US 12,190,595 B2
Information processing apparatus, information processing system, and information processing method
Seungha Yang, Tokyo (JP); and Ryuta Satoh, Tokyo (JP)
Assigned to SONY GROUP CORPORATION, Tokyo (JP)
Appl. No. 17/292,345
Filed by SONY GROUP CORPORATION, Tokyo (JP)
PCT Filed Oct. 23, 2019, PCT No. PCT/JP2019/041483
§ 371(c)(1), (2) Date May 7, 2021,
PCT Pub. No. WO2020/100540, PCT Pub. Date May 22, 2020.
Claims priority of application No. 2018-214754 (JP), filed on Nov. 15, 2018.
Prior Publication US 2022/0004777 A1, Jan. 6, 2022
Int. Cl. G06K 9/00 (2022.01); B60W 40/02 (2006.01); G01S 19/20 (2010.01); G06F 18/22 (2023.01); G06K 9/20 (2006.01); G06K 9/62 (2022.01); G06V 10/22 (2022.01); G06V 20/56 (2022.01); G08G 1/16 (2006.01); H04W 4/02 (2018.01); B60W 30/085 (2012.01); B60W 30/095 (2012.01)
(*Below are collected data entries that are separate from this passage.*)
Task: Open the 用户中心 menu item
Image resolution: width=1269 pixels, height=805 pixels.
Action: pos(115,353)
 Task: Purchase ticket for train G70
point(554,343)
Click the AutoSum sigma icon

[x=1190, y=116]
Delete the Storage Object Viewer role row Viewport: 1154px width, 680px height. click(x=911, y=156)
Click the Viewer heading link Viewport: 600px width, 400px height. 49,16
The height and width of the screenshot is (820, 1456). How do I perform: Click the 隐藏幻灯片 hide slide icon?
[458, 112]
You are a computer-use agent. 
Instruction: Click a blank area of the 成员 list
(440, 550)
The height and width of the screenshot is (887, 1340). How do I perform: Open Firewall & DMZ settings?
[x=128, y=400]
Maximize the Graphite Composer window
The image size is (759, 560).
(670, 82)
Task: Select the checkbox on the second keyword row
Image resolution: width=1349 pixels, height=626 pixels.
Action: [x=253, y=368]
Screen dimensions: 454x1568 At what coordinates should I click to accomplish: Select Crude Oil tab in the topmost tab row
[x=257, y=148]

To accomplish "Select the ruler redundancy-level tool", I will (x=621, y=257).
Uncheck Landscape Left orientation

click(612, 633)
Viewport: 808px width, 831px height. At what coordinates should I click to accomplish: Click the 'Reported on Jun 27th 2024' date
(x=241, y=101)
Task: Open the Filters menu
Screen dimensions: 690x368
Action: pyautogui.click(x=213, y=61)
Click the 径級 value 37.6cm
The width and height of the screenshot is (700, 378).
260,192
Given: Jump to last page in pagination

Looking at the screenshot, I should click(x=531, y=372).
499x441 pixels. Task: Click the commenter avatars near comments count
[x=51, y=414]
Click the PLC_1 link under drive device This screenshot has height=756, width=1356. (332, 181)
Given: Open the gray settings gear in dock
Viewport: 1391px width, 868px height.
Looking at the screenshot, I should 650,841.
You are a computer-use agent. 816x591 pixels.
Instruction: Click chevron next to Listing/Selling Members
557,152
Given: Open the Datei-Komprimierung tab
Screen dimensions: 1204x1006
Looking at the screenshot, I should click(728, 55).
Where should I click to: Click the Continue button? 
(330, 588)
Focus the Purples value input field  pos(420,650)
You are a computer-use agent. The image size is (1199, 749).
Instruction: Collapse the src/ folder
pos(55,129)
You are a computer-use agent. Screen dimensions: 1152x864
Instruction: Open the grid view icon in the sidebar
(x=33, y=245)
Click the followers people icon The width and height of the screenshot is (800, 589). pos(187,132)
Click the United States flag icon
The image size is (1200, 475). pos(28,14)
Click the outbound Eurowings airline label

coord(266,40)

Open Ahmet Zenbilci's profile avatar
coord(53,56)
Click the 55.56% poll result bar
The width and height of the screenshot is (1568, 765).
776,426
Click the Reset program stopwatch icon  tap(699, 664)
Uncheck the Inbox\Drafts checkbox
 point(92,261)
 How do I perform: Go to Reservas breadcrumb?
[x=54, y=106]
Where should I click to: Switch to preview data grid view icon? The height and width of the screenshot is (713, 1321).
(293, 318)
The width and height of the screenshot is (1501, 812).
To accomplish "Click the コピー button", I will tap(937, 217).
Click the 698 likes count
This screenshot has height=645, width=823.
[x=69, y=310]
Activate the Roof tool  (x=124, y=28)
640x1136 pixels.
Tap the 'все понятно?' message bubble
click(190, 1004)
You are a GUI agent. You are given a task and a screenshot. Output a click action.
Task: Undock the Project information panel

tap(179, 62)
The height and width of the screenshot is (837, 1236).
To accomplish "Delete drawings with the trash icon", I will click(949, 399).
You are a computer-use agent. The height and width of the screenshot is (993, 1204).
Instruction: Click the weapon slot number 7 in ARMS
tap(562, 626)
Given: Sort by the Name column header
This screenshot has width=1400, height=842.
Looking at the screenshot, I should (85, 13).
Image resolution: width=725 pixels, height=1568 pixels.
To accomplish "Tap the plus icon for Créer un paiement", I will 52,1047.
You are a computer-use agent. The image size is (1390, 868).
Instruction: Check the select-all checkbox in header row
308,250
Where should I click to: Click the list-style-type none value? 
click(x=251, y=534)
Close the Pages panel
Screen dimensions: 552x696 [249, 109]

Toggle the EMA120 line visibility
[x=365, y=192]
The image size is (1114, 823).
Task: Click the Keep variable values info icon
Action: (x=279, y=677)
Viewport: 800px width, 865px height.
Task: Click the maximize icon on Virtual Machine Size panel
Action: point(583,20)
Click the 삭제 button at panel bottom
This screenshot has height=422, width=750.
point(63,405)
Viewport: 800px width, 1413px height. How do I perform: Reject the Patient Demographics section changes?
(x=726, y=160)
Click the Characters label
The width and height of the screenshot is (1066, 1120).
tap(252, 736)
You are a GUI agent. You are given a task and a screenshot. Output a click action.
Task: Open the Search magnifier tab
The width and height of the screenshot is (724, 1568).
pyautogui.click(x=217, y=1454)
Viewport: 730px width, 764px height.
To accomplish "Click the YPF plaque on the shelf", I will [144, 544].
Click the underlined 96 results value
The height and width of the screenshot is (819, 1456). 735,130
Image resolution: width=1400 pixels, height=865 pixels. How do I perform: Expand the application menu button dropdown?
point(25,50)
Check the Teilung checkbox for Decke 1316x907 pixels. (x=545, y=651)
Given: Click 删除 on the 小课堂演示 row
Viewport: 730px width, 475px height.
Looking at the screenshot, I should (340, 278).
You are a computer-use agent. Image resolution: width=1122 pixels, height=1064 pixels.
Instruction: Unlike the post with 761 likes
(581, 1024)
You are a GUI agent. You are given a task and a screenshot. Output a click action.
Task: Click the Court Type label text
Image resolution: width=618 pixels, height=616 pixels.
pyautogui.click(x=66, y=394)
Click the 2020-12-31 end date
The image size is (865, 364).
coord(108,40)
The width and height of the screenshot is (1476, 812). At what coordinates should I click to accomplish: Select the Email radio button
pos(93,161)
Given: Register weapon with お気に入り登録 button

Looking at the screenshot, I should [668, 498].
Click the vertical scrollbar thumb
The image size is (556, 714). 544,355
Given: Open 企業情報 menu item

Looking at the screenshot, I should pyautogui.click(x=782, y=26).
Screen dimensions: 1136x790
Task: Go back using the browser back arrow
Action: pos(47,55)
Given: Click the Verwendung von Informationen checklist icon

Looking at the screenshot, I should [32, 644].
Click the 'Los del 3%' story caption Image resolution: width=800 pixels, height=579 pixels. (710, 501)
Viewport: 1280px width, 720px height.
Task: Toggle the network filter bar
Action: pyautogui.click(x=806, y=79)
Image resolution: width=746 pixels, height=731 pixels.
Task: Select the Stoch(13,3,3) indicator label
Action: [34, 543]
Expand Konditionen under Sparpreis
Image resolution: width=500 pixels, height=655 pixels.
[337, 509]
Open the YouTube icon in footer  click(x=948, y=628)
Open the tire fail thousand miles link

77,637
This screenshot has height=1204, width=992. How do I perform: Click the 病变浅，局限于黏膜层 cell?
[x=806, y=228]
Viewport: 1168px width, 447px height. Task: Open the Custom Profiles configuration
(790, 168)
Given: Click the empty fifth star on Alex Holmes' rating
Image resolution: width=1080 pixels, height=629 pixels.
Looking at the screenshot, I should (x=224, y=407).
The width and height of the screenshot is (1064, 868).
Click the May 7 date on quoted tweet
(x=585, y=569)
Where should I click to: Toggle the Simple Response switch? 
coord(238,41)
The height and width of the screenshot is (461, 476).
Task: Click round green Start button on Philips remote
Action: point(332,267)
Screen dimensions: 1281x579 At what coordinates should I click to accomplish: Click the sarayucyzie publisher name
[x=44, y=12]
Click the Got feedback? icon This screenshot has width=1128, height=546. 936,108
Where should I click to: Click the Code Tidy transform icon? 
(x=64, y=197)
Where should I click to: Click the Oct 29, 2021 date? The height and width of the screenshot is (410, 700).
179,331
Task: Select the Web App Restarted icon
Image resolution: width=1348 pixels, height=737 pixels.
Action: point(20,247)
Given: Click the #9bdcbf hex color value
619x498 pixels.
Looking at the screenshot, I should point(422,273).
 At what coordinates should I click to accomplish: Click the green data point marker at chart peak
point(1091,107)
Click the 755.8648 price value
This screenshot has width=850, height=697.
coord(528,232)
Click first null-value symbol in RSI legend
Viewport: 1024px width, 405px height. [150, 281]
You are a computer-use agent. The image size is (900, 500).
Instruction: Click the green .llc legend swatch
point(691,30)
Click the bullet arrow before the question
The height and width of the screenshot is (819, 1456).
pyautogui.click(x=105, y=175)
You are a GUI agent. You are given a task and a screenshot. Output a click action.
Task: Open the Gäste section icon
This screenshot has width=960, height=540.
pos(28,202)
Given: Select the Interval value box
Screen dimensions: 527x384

CPC G06V 20/56 (2022.01) [B60W 40/02 (2013.01); G01S 19/20 (2013.01); G06F 18/22 (2023.01); G06V 10/22 (2022.01); G08G 1/16 (2013.01); H04W 4/02 (2013.01); B60W 30/085 (2013.01); B60W 30/0956 (2013.01); B60W 2420/403 (2013.01); B60W 2556/45 (2020.02)] 13 Claims
OG exemplary drawing
 
1. An information processing apparatus, comprising:
at least one processor configured to:
analyze an image captured by a camera;
execute object identification to identify an object in at least one image region of a plurality of image regions in the captured image;
set a label, as an identification result, to each image region of the plurality of image regions in the captured image based on the object identification;
analyze the set label of each image region of the plurality of image regions in the captured image;
determine a label confidence score for the set label of each image region of the plurality of image regions based on the analysis of the set label of each image region of the plurality of image regions,
wherein the label confidence score indicates a confidence of the object identification for the set label of each image region of the plurality of image regions;
extract a low-confidence region in the captured image based on the label confidence score for the set label of each image region of the plurality of image regions,
wherein a label confidence score of the low-confidence region is lowest among the plurality of image regions;
receive information associated with the object;
analyze an object region associated with the object based on the received information;
update a label of the low-confidence region based a matching rate between the object region analyzed from the received information and the low-confidence region being equal to or greater than a specified threshold value;
extract a high-confidence region in the captured image based on the label confidence score for the set label of each image region of the plurality of image regions,
wherein a label confidence score of the high-confidence region is highest among the plurality of image regions;
calculate a matching rate between the low-confidence region and the high-confidence region; and
update, based on the received information, the label of the high-confidence region based on the matching rate between the low-confidence region and the high-confidence region being equal to or higher than the specified threshold value.